[Stored data]
--------------------
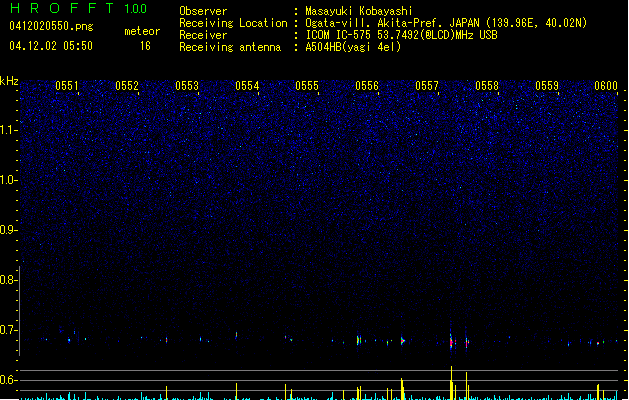Click the 0600 time marker
Screen dimensions: 629x400
tap(606, 86)
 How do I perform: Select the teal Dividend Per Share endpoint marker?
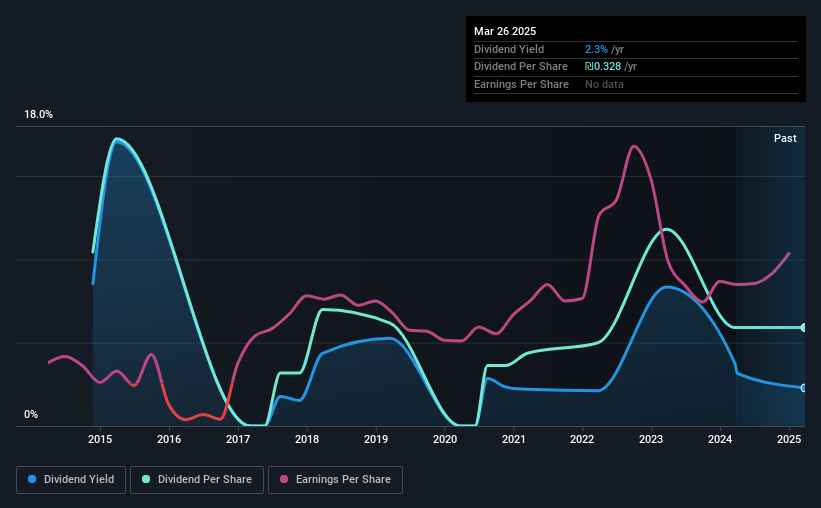click(803, 328)
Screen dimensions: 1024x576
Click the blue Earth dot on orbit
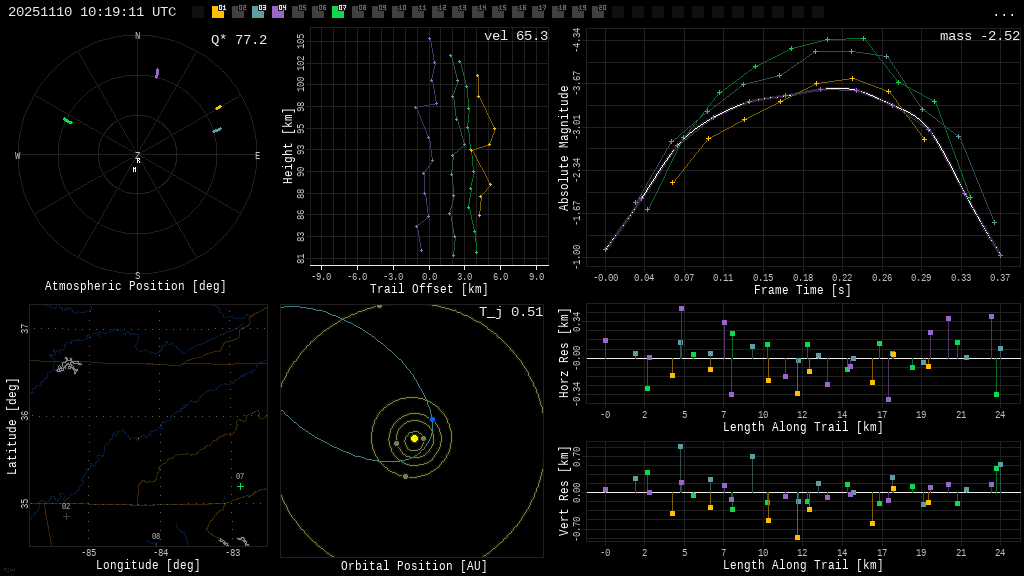click(432, 419)
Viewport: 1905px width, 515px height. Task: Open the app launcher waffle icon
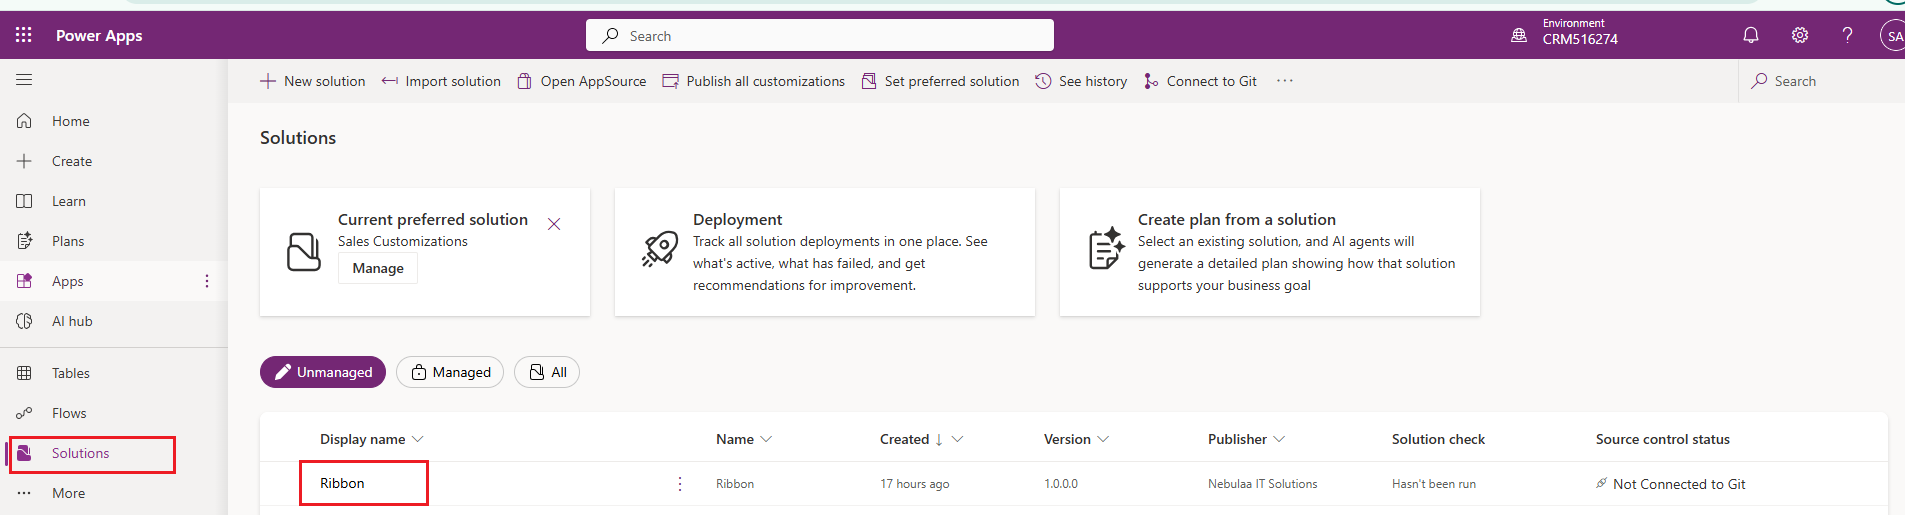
--------------------
▸ The task:
Restate word for word the lines that begin at the one containing "How do I perform: Select" and end with the final line of the records. Pictures stay out.

▸ Answer below:
 How do I perform: Select the teal Dividend Per Share endpoint marker?
click(803, 328)
Screen dimensions: 1024x576
Click the blue Earth dot on orbit
click(432, 419)
Viewport: 1905px width, 515px height. Task: Open the app launcher waffle icon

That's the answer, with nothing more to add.